Par 17 novembre 2010
Mots-clés : Future of Retail, Europe
Réseau social

Plus que comme un site ou une application, les plates-formes sociales doivent être perçues comme des nœuds permettant en permanence de naviguer de façon transversale.

A l'occasion du DigiWorld Summit, qui se tient actuellement à Montpellier, L'Atelier a rencontré Henri Moissinac, responsable du département mobile pour Facebook.

L’Atelier : les réseaux sociaux sont désormais l'une des premières destinations des internautes, pour communiquer mais aussi pour partager. Comment vont-ils évoluer ?

Henri Moissinac : Les gens imaginent les réseaux sociaux comme des sites, mais il faut plutôt penser Open ou Social Graph. Les réseaux sont des fenêtres qui seront omniprésentes. La plate-forme Facebook va éclater. Le site et l'application mobile seront juste des fenêtres de vue.

Facebook a donc pour enjeu d'être partout sur le web.

Oui, à travers le graph. Le web que l'on peut appeler du passé est un Internet finalement non connecté. Et dont le paradigme était la table des matières, et la recherche. Les individus ne veulent désormais plus se rendre sur une interface pour chercher, mais naviguer sur le graph. C'est-à-dire partir d'une vidéo, partager, se rendre sur d'autres contenus en fonction de ce que leur réseau fait.

Sur mobile, vous avez évoqué pendant votre intervention l'intention de Facebook d'agréger  le maximum d'applications depuis votre interface. Avec pour finalité de devenir un magasin d'applications ?

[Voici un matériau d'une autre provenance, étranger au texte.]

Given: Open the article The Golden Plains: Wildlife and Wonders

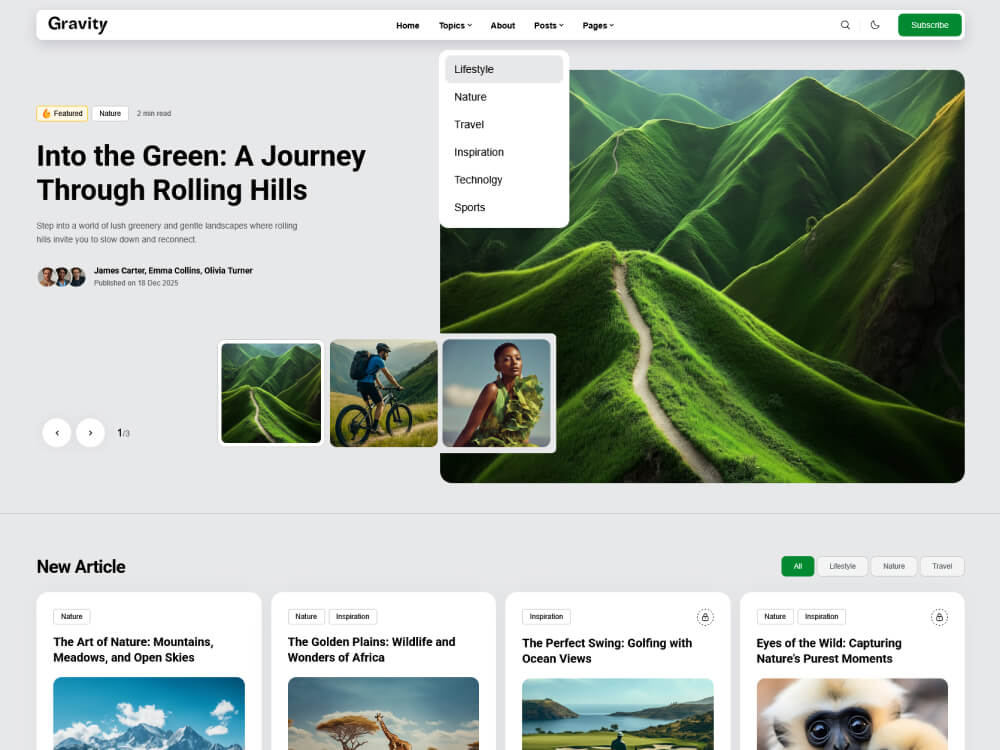Looking at the screenshot, I should [x=373, y=650].
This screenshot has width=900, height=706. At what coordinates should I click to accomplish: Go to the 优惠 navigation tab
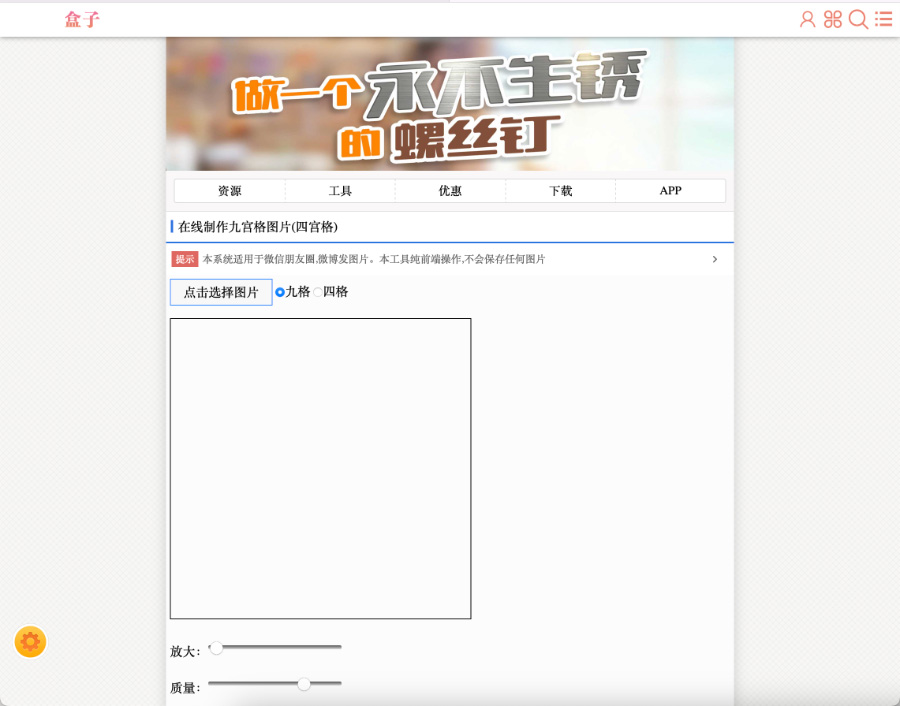(x=450, y=191)
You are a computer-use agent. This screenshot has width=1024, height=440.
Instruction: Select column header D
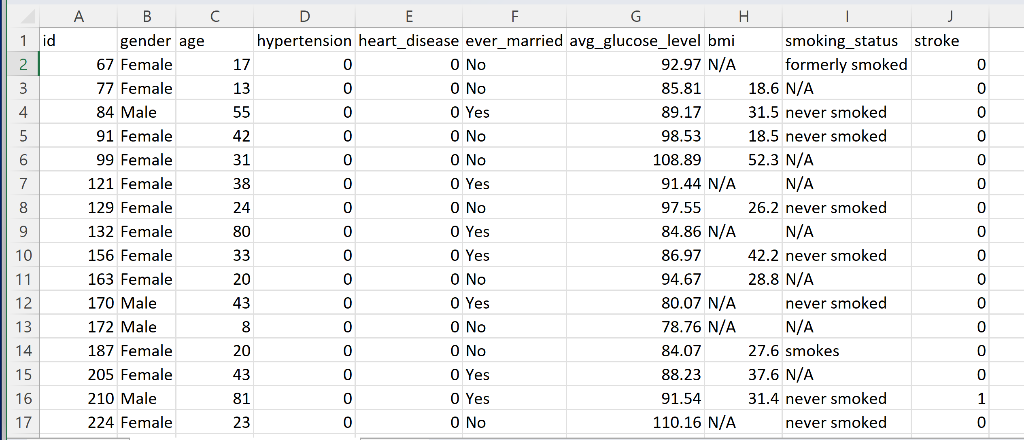coord(304,18)
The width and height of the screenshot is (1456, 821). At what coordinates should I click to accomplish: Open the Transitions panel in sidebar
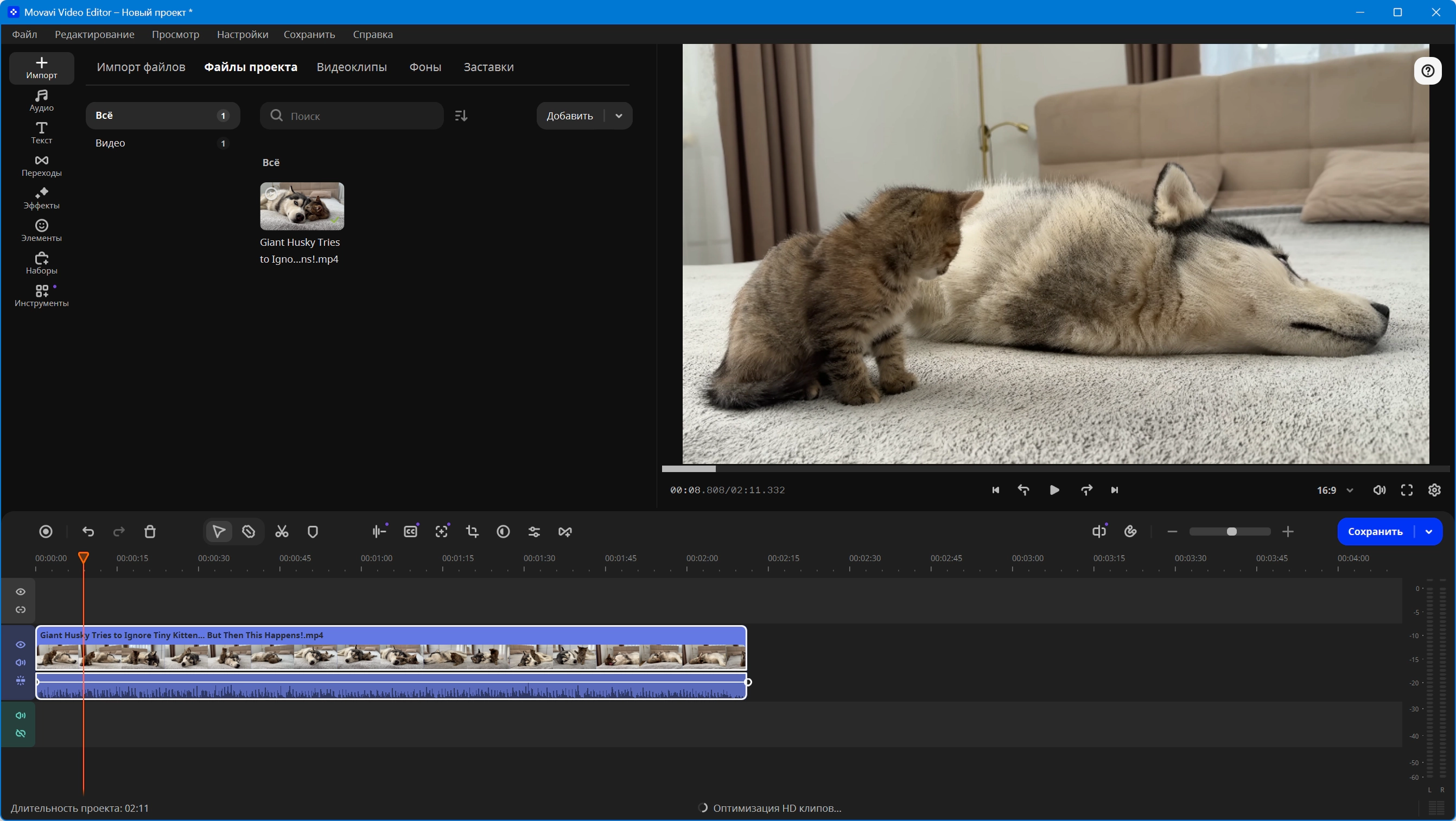pyautogui.click(x=41, y=166)
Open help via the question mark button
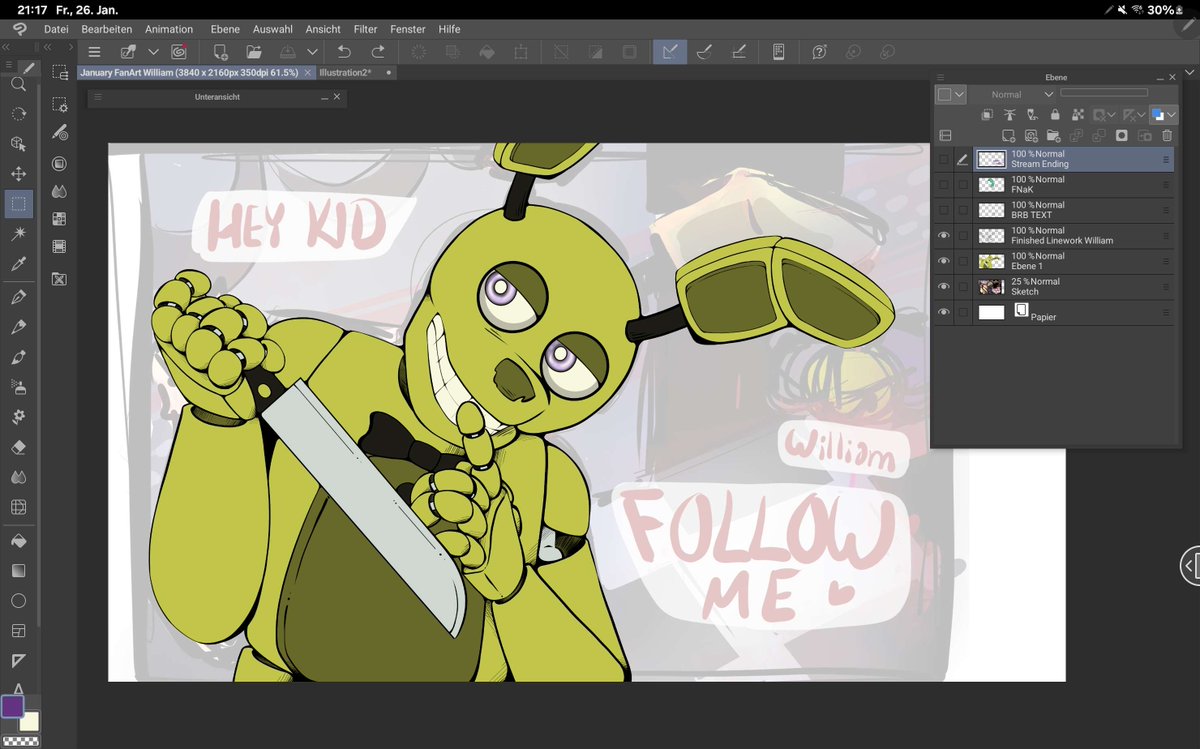The image size is (1200, 749). tap(818, 52)
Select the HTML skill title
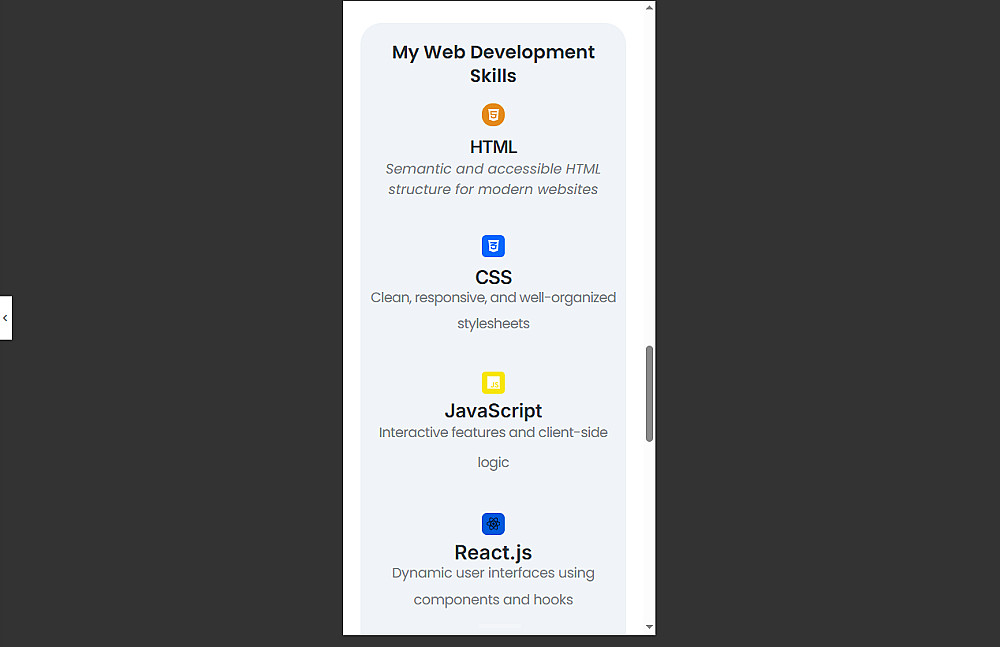 pyautogui.click(x=493, y=147)
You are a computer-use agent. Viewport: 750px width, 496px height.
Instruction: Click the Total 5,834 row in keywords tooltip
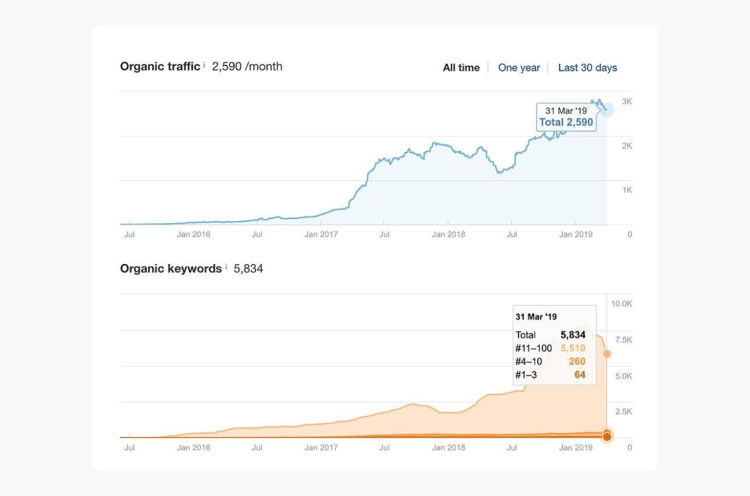550,334
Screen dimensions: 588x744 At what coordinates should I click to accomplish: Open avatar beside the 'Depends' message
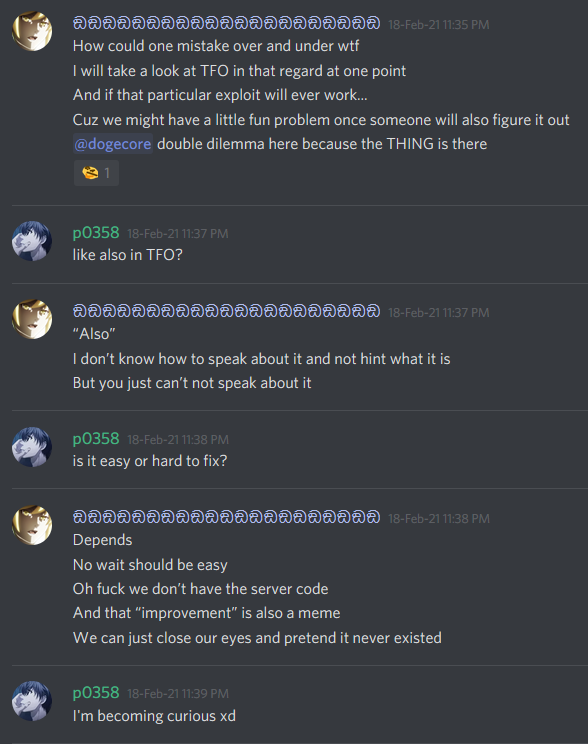click(x=32, y=525)
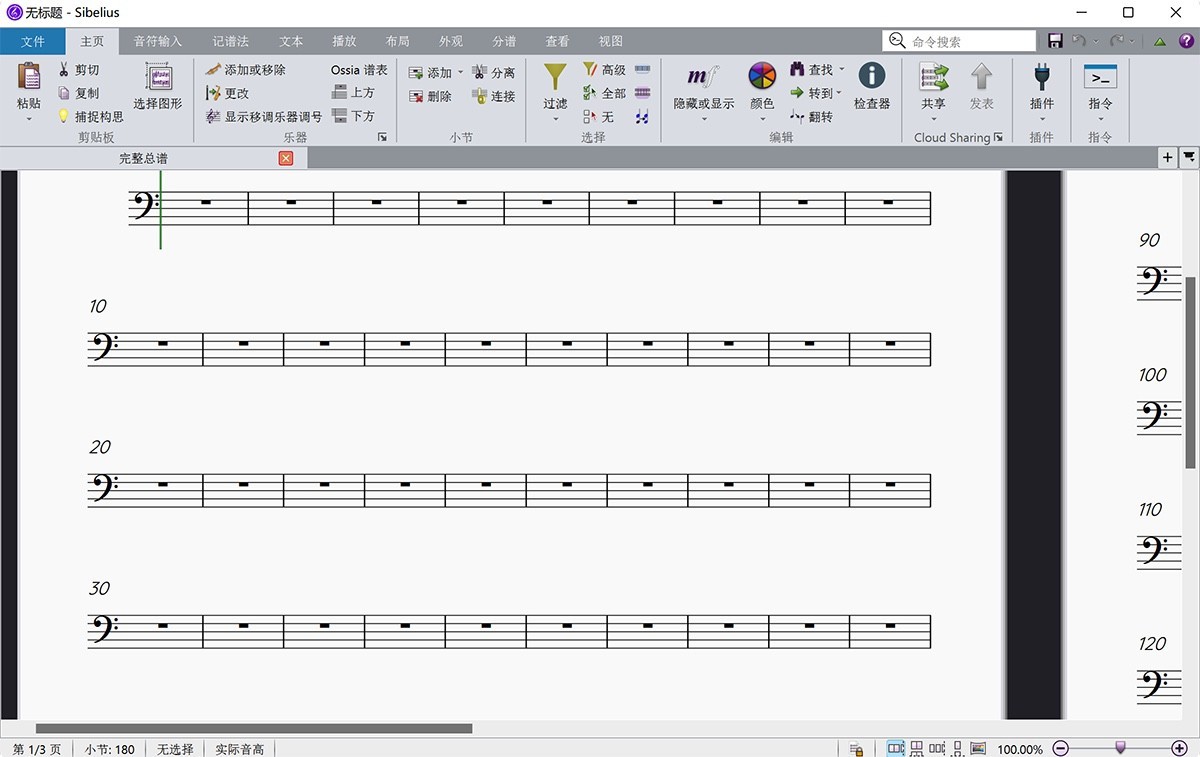Close the 完整总谱 document tab

[286, 158]
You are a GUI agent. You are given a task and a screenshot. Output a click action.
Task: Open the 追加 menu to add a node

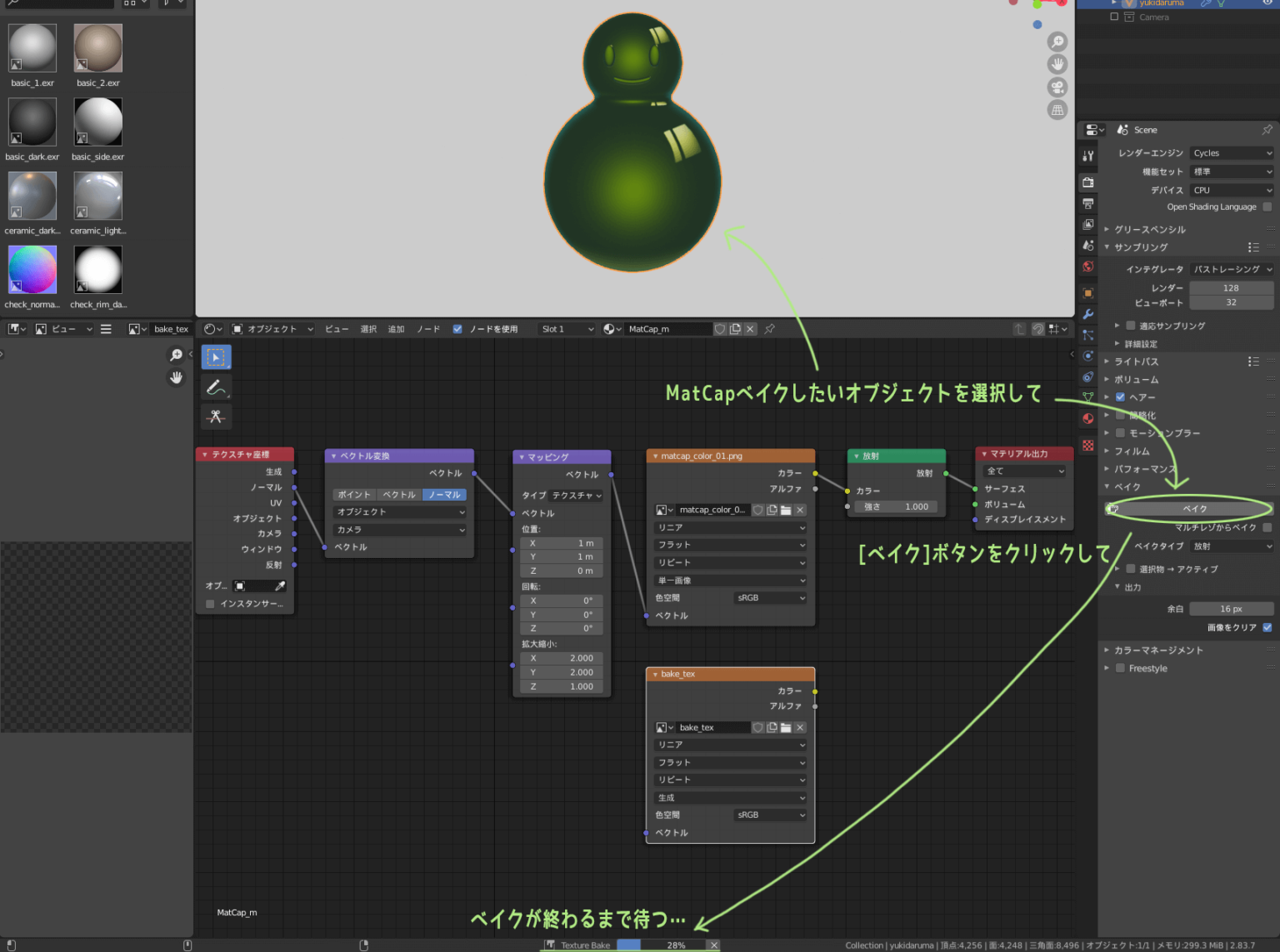point(396,328)
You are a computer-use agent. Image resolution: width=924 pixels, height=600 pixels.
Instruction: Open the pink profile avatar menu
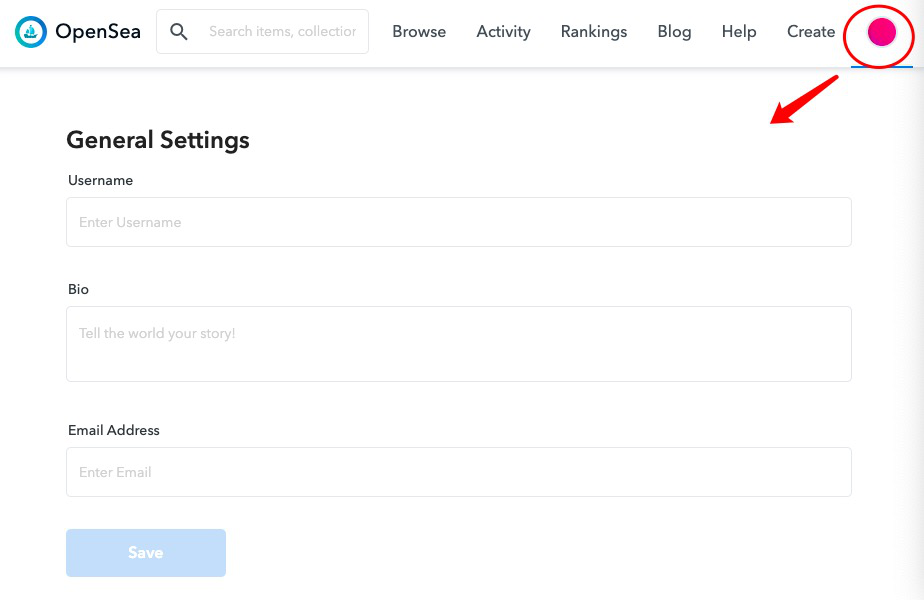click(x=881, y=32)

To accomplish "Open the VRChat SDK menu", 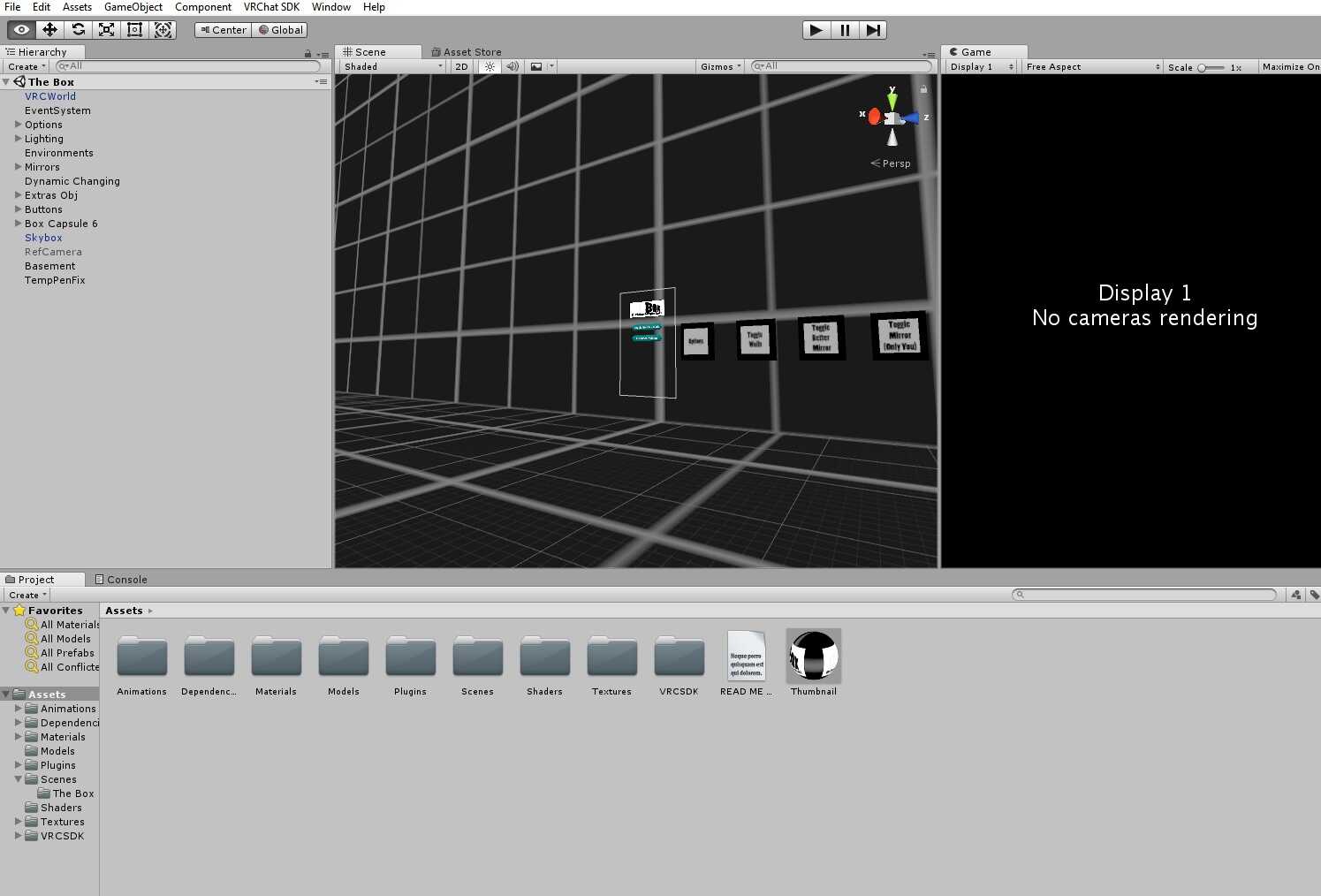I will 270,7.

Ce que nous voulons, c'est faire de la distribution pour les développeurs. Sans être un application store. 

Facebook - et plus largement les réseaux sociaux - deviennent donc le point d'entrée pour accéder au web, fixe et mobile ?

Non, car celui-ci est bien plus vaste. Facebook n'est pas étudié pour. Ce que nous voulons être, c'est un outil pour naviguer d'une expérience à l'autre. Il y a de nombreuses activités que les internautes n'ont pas envie de partager, comme le travail ou les jeux d'argent. En ce qui concerne les réseaux sociaux en général, c'est vrai que là les interfaces corporate peuvent prendre le relais. Un bon exemple est Yammer. Les réseaux sociaux deviennent comme l'électricité pour Internet, ils seront structurants.

Mais jusqu'à présent, l'électricité, ce ne sont pas les fournisseurs d'accès ? 

Ce que je veux dire, c'est que nous construisons le graph, sur lequel les fournisseurs de contenu se brancheront pour une meilleure distribution de leurs applications. Il faut se dire que construire le graph est aussi compliqué qu'une centrale. C'est ce que nous faisons.

En ce qui concerne le mobile, nous ne sommes pas plus une menace pour les opérateurs, au contraire. Car nous créons le besoin. La voix, c'est ce qui a fait le mobile dans l'entreprise. Puis le mail, le smartphone et donc la data. Les réseaux sociaux sont maintenant ce qui va faciliter le passage de la voix à la data pour le consommateur.